→ **Dataset records**:
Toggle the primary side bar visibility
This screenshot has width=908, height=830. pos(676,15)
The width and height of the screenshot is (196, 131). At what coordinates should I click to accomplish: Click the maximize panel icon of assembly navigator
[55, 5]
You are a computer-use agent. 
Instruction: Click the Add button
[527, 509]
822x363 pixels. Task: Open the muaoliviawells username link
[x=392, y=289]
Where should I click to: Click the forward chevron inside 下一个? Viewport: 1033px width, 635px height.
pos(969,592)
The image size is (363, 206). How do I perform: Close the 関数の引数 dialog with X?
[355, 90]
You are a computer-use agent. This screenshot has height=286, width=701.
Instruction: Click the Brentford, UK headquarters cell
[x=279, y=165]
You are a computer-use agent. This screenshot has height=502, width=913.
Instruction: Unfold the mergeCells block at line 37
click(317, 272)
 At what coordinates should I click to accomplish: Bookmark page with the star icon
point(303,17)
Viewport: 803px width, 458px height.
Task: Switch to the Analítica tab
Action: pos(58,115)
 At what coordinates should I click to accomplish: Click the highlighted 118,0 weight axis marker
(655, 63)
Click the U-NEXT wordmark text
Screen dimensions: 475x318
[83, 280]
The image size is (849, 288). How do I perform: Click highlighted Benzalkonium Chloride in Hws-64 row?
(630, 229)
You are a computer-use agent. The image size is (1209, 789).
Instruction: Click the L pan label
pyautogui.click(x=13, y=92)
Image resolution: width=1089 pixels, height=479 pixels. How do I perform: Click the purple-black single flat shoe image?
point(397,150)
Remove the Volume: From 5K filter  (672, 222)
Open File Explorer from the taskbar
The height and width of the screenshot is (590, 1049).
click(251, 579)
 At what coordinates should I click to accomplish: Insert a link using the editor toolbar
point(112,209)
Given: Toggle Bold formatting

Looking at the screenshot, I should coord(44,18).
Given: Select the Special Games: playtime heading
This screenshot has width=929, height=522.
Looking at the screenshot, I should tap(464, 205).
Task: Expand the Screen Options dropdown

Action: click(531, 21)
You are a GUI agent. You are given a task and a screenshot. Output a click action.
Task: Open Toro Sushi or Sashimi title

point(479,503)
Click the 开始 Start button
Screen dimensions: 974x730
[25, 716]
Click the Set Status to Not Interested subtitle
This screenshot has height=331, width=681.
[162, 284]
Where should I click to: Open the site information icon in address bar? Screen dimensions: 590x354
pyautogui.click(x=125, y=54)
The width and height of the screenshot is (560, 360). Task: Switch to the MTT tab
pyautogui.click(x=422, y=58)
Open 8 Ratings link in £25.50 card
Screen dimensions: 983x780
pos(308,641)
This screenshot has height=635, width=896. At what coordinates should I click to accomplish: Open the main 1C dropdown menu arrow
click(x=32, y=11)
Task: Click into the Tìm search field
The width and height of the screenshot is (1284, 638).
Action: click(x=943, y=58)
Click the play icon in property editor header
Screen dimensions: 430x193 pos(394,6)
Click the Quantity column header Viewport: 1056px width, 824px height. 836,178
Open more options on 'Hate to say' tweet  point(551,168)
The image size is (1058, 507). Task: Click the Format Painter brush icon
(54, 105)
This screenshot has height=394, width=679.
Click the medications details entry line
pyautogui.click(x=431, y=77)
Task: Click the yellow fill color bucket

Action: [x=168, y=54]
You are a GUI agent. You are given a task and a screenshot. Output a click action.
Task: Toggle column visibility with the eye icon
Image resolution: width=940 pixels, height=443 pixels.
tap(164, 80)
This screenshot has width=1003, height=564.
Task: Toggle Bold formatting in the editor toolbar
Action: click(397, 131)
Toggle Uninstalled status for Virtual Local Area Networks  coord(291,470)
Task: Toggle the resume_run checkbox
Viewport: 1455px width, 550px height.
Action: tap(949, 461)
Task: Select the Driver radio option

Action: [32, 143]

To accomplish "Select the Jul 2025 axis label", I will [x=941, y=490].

→ **What is required**:
What you return must be the entries, given again word for word.

→ **Reply to the exercise**:
Toggle the primary side bar visibility
This screenshot has width=908, height=830. pos(676,15)
The width and height of the screenshot is (196, 131). At what coordinates should I click to accomplish: Click the maximize panel icon of assembly navigator
[55, 5]
You are a computer-use agent. 
Instruction: Click the Add button
[527, 509]
822x363 pixels. Task: Open the muaoliviawells username link
[x=392, y=289]
Where should I click to: Click the forward chevron inside 下一个? Viewport: 1033px width, 635px height.
pos(969,592)
The image size is (363, 206). How do I perform: Close the 関数の引数 dialog with X?
[355, 90]
You are a computer-use agent. This screenshot has height=286, width=701.
Instruction: Click the Brentford, UK headquarters cell
[x=279, y=165]
You are a computer-use agent. This screenshot has height=502, width=913.
Instruction: Unfold the mergeCells block at line 37
click(317, 272)
 At what coordinates should I click to accomplish: Bookmark page with the star icon
point(303,17)
Viewport: 803px width, 458px height.
Task: Switch to the Analítica tab
Action: pos(58,115)
 At what coordinates should I click to accomplish: Click the highlighted 118,0 weight axis marker
(655, 63)
Click the U-NEXT wordmark text
Screen dimensions: 475x318
[83, 280]
The image size is (849, 288). How do I perform: Click highlighted Benzalkonium Chloride in Hws-64 row?
(630, 229)
You are a computer-use agent. The image size is (1209, 789).
Instruction: Click the L pan label
pyautogui.click(x=13, y=92)
Image resolution: width=1089 pixels, height=479 pixels. How do I perform: Click the purple-black single flat shoe image?
point(397,150)
Remove the Volume: From 5K filter  (672, 222)
Open File Explorer from the taskbar
The height and width of the screenshot is (590, 1049).
click(251, 579)
 At what coordinates should I click to accomplish: Insert a link using the editor toolbar
point(112,209)
Given: Toggle Bold formatting

Looking at the screenshot, I should coord(44,18).
Given: Select the Special Games: playtime heading
This screenshot has width=929, height=522.
Looking at the screenshot, I should tap(464, 205).
Task: Expand the Screen Options dropdown

Action: click(531, 21)
You are a GUI agent. You are given a task and a screenshot. Output a click action.
Task: Open Toro Sushi or Sashimi title

point(479,503)
Click the 开始 Start button
Screen dimensions: 974x730
[25, 716]
Click the Set Status to Not Interested subtitle
This screenshot has height=331, width=681.
[162, 284]
Where should I click to: Open the site information icon in address bar? Screen dimensions: 590x354
pyautogui.click(x=125, y=54)
The width and height of the screenshot is (560, 360). Task: Switch to the MTT tab
pyautogui.click(x=422, y=58)
Open 8 Ratings link in £25.50 card
Screen dimensions: 983x780
pos(308,641)
This screenshot has height=635, width=896. At what coordinates should I click to accomplish: Open the main 1C dropdown menu arrow
click(x=32, y=11)
Task: Click into the Tìm search field
The width and height of the screenshot is (1284, 638).
Action: click(x=943, y=58)
Click the play icon in property editor header
Screen dimensions: 430x193 pos(394,6)
Click the Quantity column header Viewport: 1056px width, 824px height. 836,178
Open more options on 'Hate to say' tweet  point(551,168)
The image size is (1058, 507). Task: Click the Format Painter brush icon
(54, 105)
This screenshot has height=394, width=679.
Click the medications details entry line
pyautogui.click(x=431, y=77)
Task: Click the yellow fill color bucket

Action: [x=168, y=54]
You are a GUI agent. You are given a task and a screenshot. Output a click action.
Task: Toggle column visibility with the eye icon
Image resolution: width=940 pixels, height=443 pixels.
tap(164, 80)
This screenshot has width=1003, height=564.
Task: Toggle Bold formatting in the editor toolbar
Action: click(397, 131)
Toggle Uninstalled status for Virtual Local Area Networks  coord(291,470)
Task: Toggle the resume_run checkbox
Viewport: 1455px width, 550px height.
Action: tap(949, 461)
Task: Select the Driver radio option

Action: [32, 143]

To accomplish "Select the Jul 2025 axis label", I will [x=941, y=490].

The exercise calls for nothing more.